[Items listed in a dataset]
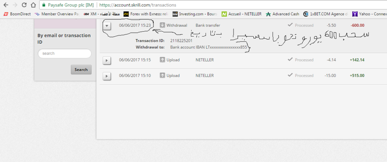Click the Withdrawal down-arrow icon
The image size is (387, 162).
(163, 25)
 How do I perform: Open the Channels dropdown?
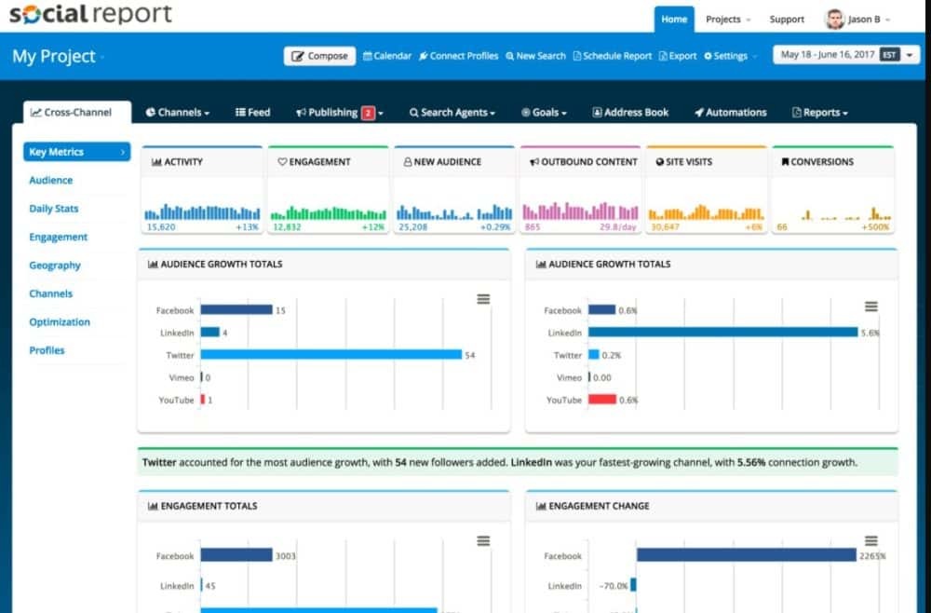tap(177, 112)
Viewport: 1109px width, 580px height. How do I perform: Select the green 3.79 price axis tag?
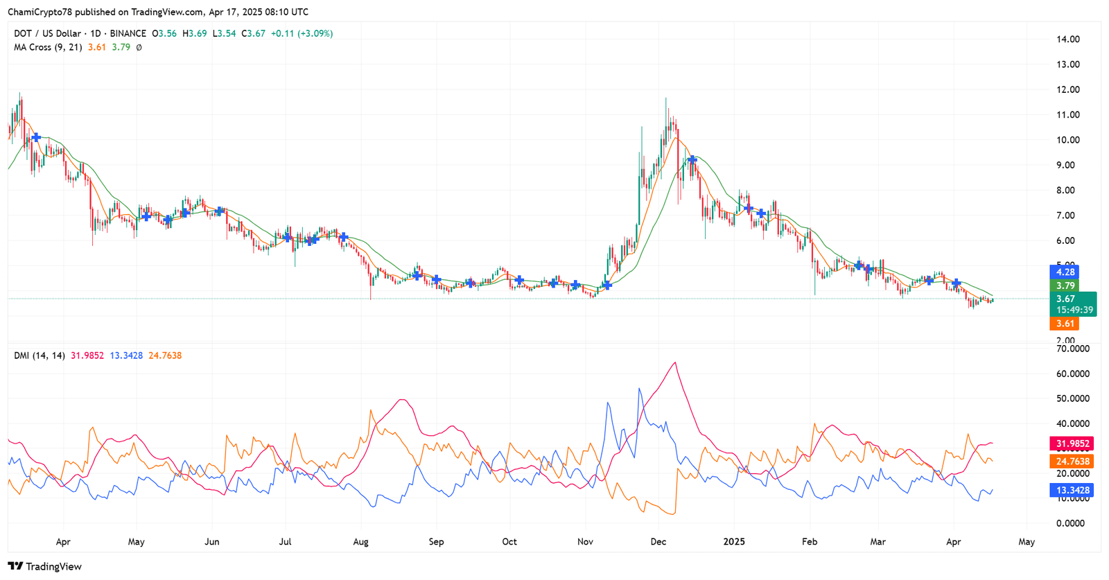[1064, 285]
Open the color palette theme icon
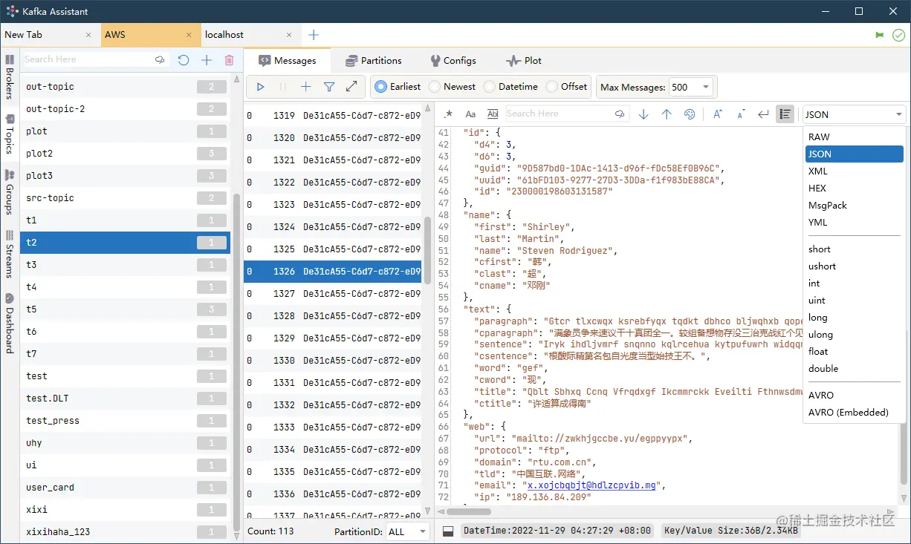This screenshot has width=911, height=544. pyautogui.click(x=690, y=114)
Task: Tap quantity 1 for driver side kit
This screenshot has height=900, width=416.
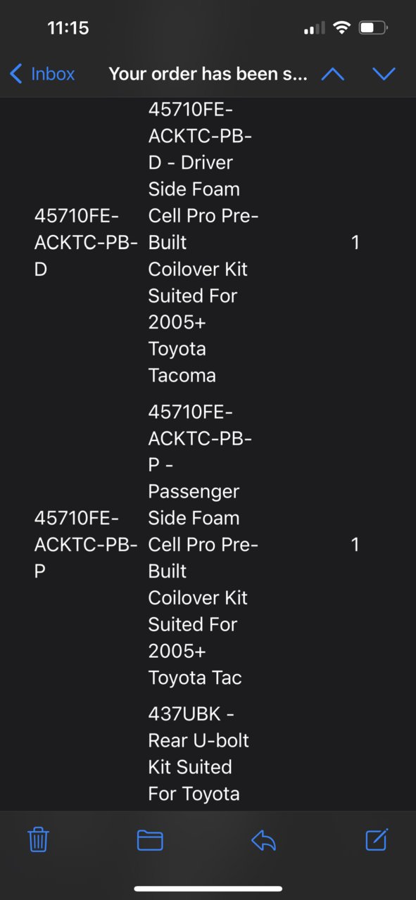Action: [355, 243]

How to complete this task ▸
Leave out the pictures, and please output only the lines from the line that contains "How do I perform: Open" through the end of the data, both ends included.

Task answer ▸
 How do I perform: Open the Channels dropdown?
tap(177, 112)
Viewport: 1109px width, 580px height. How do I perform: Select the green 3.79 price axis tag?
[1064, 285]
Open the color palette theme icon
This screenshot has width=911, height=544. pyautogui.click(x=690, y=114)
Task: Tap quantity 1 for driver side kit
This screenshot has height=900, width=416.
Action: [355, 243]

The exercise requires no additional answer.